● Aufgaben
• A. Welchen Helm hat padde-hh laut dem Forumsauszug zu den Bell-Helmen bestellt?
• B. Gib aus dem Forumsauszug zu den Bell-Helmen die Stelle von "Danke für eure" bis einschließlich "schwitze beim Fahren." wortgetreu aus.

● Angezeigter Text
Der 4Forty ist für einen Helm mit MIPS darüber hinaus wirklich sehr günstig.









						Bell Sixer und 4Forty: Neue Trail-Helme für 2018 - MTB-News.de
					

Bell Sixer & Bell 4Forty: So heißen die beiden Helme für den Trail- und Enduro-Einsatz, die der Helmpionier Bell für 2018 auf den Markt bringt.




					www.mtb-news.de


----------



## padde-hh (26. August 2020)

Danke für eure Antworten!
Nach dem Feedback von Laufrad0815 habe ich mich dann doch gegen den DRT5 entschieden. Bei meiner Kopfform brauche ich leider etwas Polsterung.

Habe mir jetzt mal den 4Forty bestellt und werde dann berichten sobald er da ist.


----------



## Collateral (26. August 2020)

Ah sehr cool. Dein Feedback würde mich sehr interessieren, da ich auch eher stärker am Kopf schwitze beim Fahren.

● Datensätze
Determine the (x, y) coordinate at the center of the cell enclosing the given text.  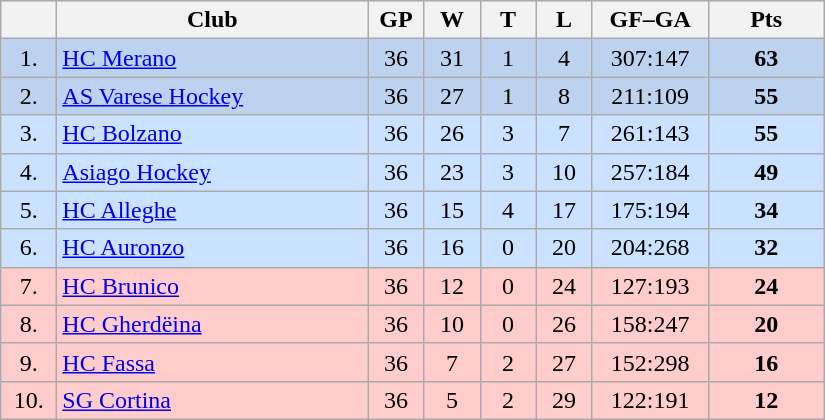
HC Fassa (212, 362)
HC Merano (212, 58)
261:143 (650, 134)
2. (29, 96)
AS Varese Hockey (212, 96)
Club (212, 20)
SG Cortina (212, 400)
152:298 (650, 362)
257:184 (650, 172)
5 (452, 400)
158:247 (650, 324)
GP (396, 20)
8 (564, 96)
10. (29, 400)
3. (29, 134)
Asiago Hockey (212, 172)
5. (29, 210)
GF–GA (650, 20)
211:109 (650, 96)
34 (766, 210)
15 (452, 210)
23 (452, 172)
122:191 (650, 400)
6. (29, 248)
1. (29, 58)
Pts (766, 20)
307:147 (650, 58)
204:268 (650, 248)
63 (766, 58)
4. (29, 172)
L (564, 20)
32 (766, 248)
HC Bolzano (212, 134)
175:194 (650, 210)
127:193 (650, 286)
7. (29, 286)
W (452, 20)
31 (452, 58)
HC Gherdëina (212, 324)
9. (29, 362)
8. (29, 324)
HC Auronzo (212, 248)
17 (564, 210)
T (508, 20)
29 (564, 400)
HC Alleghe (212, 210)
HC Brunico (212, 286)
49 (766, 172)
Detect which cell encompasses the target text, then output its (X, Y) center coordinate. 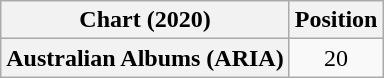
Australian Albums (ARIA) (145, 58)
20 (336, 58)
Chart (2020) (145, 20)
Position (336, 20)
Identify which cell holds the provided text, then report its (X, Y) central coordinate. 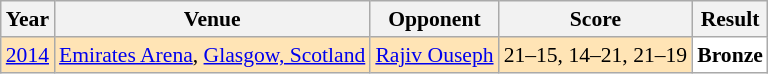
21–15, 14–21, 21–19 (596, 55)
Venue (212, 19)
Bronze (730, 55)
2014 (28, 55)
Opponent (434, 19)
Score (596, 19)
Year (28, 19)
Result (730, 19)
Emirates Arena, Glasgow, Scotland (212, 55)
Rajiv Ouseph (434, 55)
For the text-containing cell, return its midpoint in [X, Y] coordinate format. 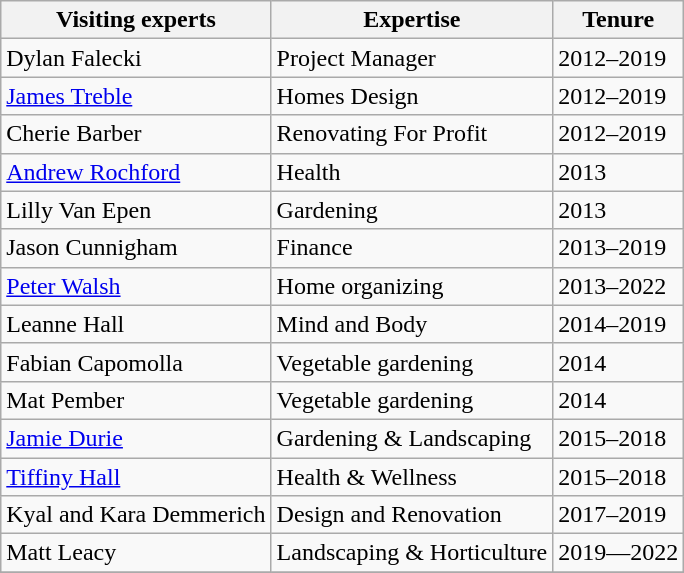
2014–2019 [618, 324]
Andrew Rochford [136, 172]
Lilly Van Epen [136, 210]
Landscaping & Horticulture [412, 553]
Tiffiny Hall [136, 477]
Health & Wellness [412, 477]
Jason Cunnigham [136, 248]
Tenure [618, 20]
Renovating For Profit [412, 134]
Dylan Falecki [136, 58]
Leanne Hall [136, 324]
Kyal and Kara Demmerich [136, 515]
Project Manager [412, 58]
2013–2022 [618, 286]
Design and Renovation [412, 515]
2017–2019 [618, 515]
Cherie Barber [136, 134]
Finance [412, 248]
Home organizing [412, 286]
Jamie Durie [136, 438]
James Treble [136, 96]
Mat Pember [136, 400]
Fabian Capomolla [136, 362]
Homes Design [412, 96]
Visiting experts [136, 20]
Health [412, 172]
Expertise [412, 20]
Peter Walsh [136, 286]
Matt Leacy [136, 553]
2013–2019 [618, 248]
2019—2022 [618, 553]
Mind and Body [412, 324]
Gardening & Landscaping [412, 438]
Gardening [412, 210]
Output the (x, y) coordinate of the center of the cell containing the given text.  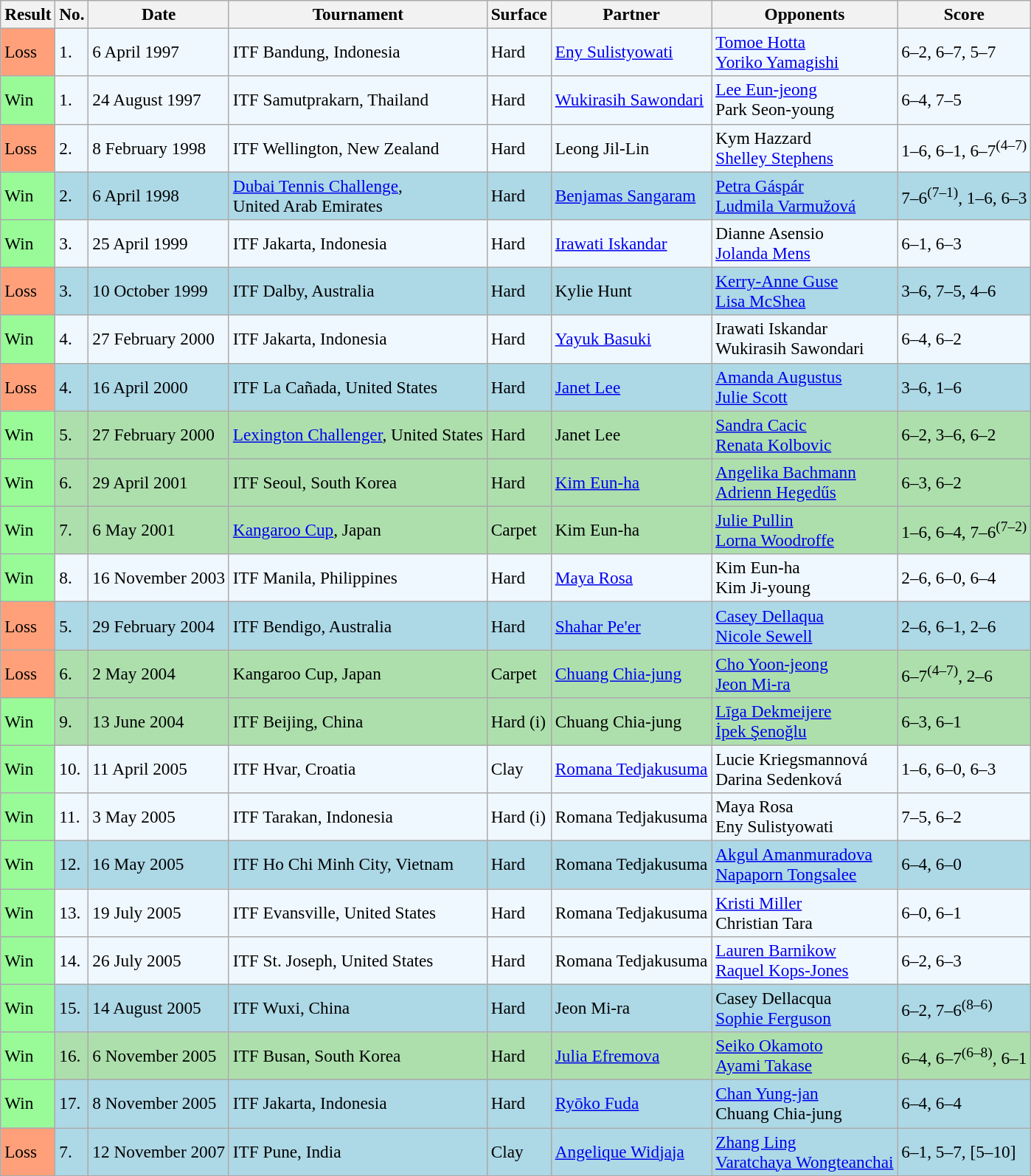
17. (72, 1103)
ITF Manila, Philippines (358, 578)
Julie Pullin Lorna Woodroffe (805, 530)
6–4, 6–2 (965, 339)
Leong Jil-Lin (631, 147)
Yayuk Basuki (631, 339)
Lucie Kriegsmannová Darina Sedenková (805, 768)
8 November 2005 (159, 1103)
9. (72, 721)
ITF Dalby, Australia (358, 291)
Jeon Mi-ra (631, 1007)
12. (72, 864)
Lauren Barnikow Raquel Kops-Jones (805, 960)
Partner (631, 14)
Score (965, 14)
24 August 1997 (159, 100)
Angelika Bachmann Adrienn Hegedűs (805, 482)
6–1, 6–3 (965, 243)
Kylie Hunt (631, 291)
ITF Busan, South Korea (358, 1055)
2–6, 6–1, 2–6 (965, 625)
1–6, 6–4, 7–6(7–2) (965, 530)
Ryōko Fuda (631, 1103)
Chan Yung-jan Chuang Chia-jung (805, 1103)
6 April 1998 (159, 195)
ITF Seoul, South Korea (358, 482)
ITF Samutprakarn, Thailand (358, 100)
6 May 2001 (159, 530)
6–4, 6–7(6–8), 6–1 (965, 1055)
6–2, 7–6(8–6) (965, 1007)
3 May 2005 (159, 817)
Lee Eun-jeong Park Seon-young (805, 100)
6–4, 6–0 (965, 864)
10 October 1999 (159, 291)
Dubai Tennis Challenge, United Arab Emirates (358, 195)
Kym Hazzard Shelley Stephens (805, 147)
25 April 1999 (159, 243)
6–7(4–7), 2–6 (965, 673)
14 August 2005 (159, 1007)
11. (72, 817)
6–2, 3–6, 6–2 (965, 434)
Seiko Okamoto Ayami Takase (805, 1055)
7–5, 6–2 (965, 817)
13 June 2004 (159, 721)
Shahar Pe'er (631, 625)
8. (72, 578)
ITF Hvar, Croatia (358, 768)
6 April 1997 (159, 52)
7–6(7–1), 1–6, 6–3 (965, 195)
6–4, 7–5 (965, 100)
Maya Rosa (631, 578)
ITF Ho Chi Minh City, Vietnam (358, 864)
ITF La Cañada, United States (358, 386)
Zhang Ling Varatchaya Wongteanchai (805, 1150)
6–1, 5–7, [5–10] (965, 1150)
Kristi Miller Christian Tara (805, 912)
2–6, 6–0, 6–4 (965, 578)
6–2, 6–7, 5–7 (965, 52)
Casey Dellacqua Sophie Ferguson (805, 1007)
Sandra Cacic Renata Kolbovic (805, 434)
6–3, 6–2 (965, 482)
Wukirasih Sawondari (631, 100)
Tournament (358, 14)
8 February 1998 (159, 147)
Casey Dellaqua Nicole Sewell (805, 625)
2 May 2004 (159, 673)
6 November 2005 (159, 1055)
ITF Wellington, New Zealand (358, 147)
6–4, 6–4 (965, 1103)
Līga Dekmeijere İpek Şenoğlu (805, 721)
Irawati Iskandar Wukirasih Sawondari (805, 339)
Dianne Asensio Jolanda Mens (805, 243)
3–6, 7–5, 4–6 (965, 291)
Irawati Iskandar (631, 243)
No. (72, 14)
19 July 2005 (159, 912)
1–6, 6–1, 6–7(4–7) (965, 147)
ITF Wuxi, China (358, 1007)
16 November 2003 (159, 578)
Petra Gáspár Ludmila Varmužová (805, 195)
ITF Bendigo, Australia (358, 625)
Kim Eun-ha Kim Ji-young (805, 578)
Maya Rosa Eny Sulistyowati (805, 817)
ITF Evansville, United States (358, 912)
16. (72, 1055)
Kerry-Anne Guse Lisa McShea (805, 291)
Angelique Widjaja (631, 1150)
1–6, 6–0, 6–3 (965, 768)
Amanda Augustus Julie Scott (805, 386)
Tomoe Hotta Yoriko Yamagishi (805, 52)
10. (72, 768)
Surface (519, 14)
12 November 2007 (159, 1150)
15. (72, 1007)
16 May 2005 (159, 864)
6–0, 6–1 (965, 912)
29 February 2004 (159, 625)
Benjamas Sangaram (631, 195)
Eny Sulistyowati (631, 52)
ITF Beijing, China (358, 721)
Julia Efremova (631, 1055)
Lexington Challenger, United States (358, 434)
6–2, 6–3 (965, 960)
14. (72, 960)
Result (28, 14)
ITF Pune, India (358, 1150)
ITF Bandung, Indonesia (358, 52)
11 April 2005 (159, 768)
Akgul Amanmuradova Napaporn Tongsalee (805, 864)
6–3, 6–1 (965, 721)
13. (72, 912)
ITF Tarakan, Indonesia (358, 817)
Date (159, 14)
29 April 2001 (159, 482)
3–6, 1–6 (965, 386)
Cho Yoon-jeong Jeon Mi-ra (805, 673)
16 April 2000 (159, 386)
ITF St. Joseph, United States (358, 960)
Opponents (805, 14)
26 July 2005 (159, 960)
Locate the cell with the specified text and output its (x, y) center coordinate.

● Antworten
• A. Den Bell 4Forty.

• B.
Danke für eure Antworten!
Nach dem Feedback von Laufrad0815 habe ich mich dann doch gegen den DRT5 entschieden. Bei meiner Kopfform brauche ich leider etwas Polsterung.

Habe mir jetzt mal den 4Forty bestellt und werde dann berichten sobald er da ist.


----------



## Collateral (26. August 2020)

Ah sehr cool. Dein Feedback würde mich sehr interessieren, da ich auch eher stärker am Kopf schwitze beim Fahren.